È interessante notare come si comporta diversamente la cella elettrolitica nei due casi; quando lavora in elettrolisi, la cella produce agli elettrodi bollicine molto piccole, di idrogeno al catodo ed ossigeno all’anodo; quando invece innesca la reazione (nucleare?) si ha un brusco cambiamento, all’anodo si riducono quasi a zero le bollicine di ossigeno, mentre al catodo si ha una rapida produzione di bolle grosse di vapore d’acqua con repentino arrossamento dell’elettrodo, che può anche arrivare alla fusione se la soluzione è vicino alla saturazione, in quanto sono disponibili più protoni H+.

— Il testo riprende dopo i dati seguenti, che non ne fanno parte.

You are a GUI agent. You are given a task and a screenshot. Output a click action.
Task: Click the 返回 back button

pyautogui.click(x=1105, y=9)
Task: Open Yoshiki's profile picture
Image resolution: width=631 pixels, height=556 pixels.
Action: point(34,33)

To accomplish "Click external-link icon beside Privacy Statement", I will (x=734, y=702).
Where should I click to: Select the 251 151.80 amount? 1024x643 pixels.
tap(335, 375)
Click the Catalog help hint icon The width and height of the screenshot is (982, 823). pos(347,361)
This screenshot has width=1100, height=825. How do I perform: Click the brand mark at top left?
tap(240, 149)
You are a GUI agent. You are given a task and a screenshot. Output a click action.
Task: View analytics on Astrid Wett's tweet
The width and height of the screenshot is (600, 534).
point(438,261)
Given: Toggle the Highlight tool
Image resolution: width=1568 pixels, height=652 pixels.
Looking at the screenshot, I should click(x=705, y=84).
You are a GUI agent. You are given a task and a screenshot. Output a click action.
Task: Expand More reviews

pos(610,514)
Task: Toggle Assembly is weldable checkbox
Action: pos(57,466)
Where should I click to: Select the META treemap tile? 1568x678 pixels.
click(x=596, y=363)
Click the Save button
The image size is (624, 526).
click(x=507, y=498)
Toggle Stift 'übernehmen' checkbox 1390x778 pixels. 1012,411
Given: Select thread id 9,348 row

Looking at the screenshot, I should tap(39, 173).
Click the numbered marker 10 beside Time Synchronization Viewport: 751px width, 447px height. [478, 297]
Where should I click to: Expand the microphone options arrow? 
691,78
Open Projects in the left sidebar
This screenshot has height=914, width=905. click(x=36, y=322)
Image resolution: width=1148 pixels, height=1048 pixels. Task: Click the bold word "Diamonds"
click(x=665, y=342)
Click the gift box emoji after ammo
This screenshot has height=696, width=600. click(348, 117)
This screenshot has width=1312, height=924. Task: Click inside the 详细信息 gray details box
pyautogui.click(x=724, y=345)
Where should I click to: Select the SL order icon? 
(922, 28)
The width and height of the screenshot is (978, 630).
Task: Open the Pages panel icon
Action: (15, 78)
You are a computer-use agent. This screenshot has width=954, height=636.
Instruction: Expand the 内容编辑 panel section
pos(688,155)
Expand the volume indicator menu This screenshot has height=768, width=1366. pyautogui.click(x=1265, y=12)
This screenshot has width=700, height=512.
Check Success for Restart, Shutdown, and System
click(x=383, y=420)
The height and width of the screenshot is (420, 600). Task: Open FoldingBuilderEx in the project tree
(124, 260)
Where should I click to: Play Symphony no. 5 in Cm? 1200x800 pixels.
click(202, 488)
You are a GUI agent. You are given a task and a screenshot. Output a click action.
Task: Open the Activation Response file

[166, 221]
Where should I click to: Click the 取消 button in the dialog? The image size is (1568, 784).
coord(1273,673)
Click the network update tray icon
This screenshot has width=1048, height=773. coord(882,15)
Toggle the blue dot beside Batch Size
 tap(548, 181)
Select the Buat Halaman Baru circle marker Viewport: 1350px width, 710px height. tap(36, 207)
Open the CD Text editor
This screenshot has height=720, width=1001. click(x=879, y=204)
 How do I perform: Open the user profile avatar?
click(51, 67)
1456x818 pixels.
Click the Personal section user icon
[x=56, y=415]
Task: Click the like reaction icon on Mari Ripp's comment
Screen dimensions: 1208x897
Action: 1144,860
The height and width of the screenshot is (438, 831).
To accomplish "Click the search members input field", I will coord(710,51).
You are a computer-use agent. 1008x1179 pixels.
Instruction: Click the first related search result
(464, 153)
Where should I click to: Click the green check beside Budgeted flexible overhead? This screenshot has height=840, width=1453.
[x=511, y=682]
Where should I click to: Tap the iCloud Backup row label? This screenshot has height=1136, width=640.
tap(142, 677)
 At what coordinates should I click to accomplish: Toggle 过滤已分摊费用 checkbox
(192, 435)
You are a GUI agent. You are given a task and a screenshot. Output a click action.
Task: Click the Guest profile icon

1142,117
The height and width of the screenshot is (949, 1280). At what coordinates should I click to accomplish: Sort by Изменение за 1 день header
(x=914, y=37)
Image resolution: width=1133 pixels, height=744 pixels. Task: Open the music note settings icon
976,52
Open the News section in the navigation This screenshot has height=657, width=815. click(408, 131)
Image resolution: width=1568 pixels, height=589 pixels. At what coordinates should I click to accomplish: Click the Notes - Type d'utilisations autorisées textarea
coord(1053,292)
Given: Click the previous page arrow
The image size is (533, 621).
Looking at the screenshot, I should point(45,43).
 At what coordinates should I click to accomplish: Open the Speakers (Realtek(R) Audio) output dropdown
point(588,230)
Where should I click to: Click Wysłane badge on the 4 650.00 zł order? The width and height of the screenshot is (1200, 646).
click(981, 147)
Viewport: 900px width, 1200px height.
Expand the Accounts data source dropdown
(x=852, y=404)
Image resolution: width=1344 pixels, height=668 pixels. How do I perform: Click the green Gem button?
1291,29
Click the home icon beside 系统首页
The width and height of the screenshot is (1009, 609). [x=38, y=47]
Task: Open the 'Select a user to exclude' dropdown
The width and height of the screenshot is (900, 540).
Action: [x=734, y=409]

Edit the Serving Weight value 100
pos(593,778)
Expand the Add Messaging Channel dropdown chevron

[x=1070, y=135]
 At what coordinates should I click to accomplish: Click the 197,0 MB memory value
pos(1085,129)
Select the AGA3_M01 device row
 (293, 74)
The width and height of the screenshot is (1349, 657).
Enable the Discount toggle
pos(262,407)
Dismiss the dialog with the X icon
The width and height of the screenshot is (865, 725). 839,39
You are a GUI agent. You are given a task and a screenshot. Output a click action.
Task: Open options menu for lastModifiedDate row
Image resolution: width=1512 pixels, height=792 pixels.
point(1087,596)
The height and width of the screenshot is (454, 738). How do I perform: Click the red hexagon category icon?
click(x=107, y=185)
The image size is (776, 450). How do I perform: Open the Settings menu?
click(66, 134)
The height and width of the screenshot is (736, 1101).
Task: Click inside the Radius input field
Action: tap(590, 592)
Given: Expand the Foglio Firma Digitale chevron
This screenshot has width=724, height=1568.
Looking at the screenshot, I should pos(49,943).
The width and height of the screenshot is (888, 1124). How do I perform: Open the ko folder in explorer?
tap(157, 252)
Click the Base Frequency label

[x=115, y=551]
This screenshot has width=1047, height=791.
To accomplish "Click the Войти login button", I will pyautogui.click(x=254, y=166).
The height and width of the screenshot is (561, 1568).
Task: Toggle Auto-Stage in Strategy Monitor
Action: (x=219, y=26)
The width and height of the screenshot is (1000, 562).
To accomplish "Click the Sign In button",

Saprete sicuramente che vi è uno spartiacque nella tavola degli elementi, costituito dal ferro; per ottenere energia dagli elementi più leggeri del ferro, bisogna fare una fusione, cioè attaccargli dei protoni ( ed eventualmente anche neutroni ) per creare un elemento più pesante.
Se partiamo da elementi più pesanti del ferro, dobbiamo spaccarli ed ottenere elementi più leggeri per ottenere energia, questo si chiama fissione; in questo caso vi è quasi sempre anche emissione di neutroni perché negli elementi leggeri ne servono di meno.
Se queste reazioni avvengono in una cella elettrolitica, che al massimo ha una temperatura di
100 °C, si definiscono fusione fredda o fissione fredda perché nei reattori nucleari avvengono a milioni di gradi centigradi.
Chi vuole realizzare questo esperimento in ambito domestico, deve usare la massima cautela, in quanto potrebbero essere emessi dei neutroni, i quali sono molto pericolosi per la salute perché molto penetranti.